[PROBLEM DESCRIPTION] Without changing a single word, write out every entry.

Start of RECORDS TO PROCESS

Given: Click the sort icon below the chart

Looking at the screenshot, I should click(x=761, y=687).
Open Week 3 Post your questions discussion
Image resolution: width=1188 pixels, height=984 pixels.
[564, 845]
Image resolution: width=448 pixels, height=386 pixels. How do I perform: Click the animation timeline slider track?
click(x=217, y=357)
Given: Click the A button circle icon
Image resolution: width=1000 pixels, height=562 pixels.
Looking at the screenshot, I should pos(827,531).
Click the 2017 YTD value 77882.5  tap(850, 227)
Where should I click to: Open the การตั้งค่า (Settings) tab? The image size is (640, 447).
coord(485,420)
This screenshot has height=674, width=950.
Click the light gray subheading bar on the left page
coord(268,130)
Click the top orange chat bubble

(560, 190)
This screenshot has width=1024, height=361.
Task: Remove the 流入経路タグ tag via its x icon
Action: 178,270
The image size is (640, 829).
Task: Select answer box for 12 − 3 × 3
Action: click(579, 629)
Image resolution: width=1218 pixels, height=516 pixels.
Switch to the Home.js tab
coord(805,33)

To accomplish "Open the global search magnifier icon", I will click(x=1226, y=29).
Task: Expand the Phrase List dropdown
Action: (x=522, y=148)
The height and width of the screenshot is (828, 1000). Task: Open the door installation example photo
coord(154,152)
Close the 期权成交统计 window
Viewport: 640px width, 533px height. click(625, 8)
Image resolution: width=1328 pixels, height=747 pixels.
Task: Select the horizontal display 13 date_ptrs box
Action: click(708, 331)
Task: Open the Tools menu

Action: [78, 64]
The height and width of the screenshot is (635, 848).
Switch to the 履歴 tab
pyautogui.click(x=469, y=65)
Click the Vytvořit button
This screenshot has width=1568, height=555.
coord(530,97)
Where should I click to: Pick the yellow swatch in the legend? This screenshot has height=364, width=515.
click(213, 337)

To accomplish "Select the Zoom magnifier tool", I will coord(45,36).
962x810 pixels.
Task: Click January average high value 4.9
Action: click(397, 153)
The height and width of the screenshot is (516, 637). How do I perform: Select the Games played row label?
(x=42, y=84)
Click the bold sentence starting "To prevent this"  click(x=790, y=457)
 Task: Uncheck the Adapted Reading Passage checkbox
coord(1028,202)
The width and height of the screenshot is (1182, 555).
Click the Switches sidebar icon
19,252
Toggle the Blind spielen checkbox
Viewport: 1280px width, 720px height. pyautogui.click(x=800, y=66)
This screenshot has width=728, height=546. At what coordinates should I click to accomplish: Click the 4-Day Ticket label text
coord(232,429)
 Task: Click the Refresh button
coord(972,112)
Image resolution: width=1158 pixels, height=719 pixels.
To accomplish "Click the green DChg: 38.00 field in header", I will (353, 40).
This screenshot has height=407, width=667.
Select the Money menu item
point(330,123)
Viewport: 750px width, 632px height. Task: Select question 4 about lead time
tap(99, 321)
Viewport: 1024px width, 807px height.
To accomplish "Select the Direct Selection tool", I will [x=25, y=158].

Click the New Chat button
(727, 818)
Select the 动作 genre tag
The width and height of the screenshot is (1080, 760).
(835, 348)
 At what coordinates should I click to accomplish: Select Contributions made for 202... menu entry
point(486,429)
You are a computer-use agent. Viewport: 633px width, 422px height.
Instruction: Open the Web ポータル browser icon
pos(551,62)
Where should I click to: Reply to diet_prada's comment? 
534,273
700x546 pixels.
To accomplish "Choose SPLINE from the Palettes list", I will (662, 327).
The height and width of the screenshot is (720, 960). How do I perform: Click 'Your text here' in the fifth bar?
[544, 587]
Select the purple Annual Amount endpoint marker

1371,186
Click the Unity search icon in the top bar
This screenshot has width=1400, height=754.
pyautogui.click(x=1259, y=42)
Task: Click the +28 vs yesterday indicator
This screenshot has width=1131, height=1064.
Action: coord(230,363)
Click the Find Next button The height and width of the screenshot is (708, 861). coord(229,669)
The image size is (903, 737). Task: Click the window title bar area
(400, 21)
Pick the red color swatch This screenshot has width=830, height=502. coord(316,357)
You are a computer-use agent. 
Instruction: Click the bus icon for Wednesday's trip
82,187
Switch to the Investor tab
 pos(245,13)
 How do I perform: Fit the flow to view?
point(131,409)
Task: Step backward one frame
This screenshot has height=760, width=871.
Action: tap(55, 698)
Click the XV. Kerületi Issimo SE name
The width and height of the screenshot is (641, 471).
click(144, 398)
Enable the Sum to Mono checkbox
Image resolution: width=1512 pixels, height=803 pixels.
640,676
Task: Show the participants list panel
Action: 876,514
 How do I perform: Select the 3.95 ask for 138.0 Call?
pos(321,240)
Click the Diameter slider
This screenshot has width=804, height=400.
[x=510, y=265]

End of RECORDS TO PROCESS

[SOLVED EXERCISE]
Given: Click the sort icon below the chart

Looking at the screenshot, I should click(x=761, y=687).
Open Week 3 Post your questions discussion
Image resolution: width=1188 pixels, height=984 pixels.
[564, 845]
Image resolution: width=448 pixels, height=386 pixels. How do I perform: Click the animation timeline slider track?
click(x=217, y=357)
Given: Click the A button circle icon
Image resolution: width=1000 pixels, height=562 pixels.
Looking at the screenshot, I should pos(827,531).
Click the 2017 YTD value 77882.5  tap(850, 227)
Where should I click to: Open the การตั้งค่า (Settings) tab? The image size is (640, 447).
coord(485,420)
This screenshot has height=674, width=950.
Click the light gray subheading bar on the left page
coord(268,130)
Click the top orange chat bubble

(560, 190)
This screenshot has width=1024, height=361.
Task: Remove the 流入経路タグ tag via its x icon
Action: 178,270
The image size is (640, 829).
Task: Select answer box for 12 − 3 × 3
Action: click(579, 629)
Image resolution: width=1218 pixels, height=516 pixels.
Switch to the Home.js tab
coord(805,33)

To accomplish "Open the global search magnifier icon", I will click(x=1226, y=29).
Task: Expand the Phrase List dropdown
Action: (x=522, y=148)
The height and width of the screenshot is (828, 1000). Task: Open the door installation example photo
coord(154,152)
Close the 期权成交统计 window
Viewport: 640px width, 533px height. click(625, 8)
Image resolution: width=1328 pixels, height=747 pixels.
Task: Select the horizontal display 13 date_ptrs box
Action: click(708, 331)
Task: Open the Tools menu

Action: [78, 64]
The height and width of the screenshot is (635, 848).
Switch to the 履歴 tab
pyautogui.click(x=469, y=65)
Click the Vytvořit button
This screenshot has width=1568, height=555.
coord(530,97)
Where should I click to: Pick the yellow swatch in the legend? This screenshot has height=364, width=515.
click(213, 337)

To accomplish "Select the Zoom magnifier tool", I will coord(45,36).
962x810 pixels.
Task: Click January average high value 4.9
Action: click(397, 153)
The height and width of the screenshot is (516, 637). How do I perform: Select the Games played row label?
(x=42, y=84)
Click the bold sentence starting "To prevent this"  click(x=790, y=457)
 Task: Uncheck the Adapted Reading Passage checkbox
coord(1028,202)
The width and height of the screenshot is (1182, 555).
Click the Switches sidebar icon
19,252
Toggle the Blind spielen checkbox
Viewport: 1280px width, 720px height. pyautogui.click(x=800, y=66)
This screenshot has width=728, height=546. At what coordinates should I click to accomplish: Click the 4-Day Ticket label text
coord(232,429)
 Task: Click the Refresh button
coord(972,112)
Image resolution: width=1158 pixels, height=719 pixels.
To accomplish "Click the green DChg: 38.00 field in header", I will (353, 40).
This screenshot has height=407, width=667.
Select the Money menu item
point(330,123)
Viewport: 750px width, 632px height. Task: Select question 4 about lead time
tap(99, 321)
Viewport: 1024px width, 807px height.
To accomplish "Select the Direct Selection tool", I will [x=25, y=158].

Click the New Chat button
(727, 818)
Select the 动作 genre tag
The width and height of the screenshot is (1080, 760).
(835, 348)
 At what coordinates should I click to accomplish: Select Contributions made for 202... menu entry
point(486,429)
You are a computer-use agent. Viewport: 633px width, 422px height.
Instruction: Open the Web ポータル browser icon
pos(551,62)
Where should I click to: Reply to diet_prada's comment? 
534,273
700x546 pixels.
To accomplish "Choose SPLINE from the Palettes list", I will (662, 327).
The height and width of the screenshot is (720, 960). How do I perform: Click 'Your text here' in the fifth bar?
[544, 587]
Select the purple Annual Amount endpoint marker

1371,186
Click the Unity search icon in the top bar
This screenshot has width=1400, height=754.
pyautogui.click(x=1259, y=42)
Task: Click the +28 vs yesterday indicator
This screenshot has width=1131, height=1064.
Action: coord(230,363)
Click the Find Next button The height and width of the screenshot is (708, 861). coord(229,669)
The image size is (903, 737). Task: Click the window title bar area
(400, 21)
Pick the red color swatch This screenshot has width=830, height=502. coord(316,357)
You are a computer-use agent. 
Instruction: Click the bus icon for Wednesday's trip
82,187
Switch to the Investor tab
 pos(245,13)
 How do I perform: Fit the flow to view?
point(131,409)
Task: Step backward one frame
This screenshot has height=760, width=871.
Action: tap(55, 698)
Click the XV. Kerületi Issimo SE name
The width and height of the screenshot is (641, 471).
click(144, 398)
Enable the Sum to Mono checkbox
Image resolution: width=1512 pixels, height=803 pixels.
640,676
Task: Show the participants list panel
Action: 876,514
 How do I perform: Select the 3.95 ask for 138.0 Call?
pos(321,240)
Click the Diameter slider
This screenshot has width=804, height=400.
[x=510, y=265]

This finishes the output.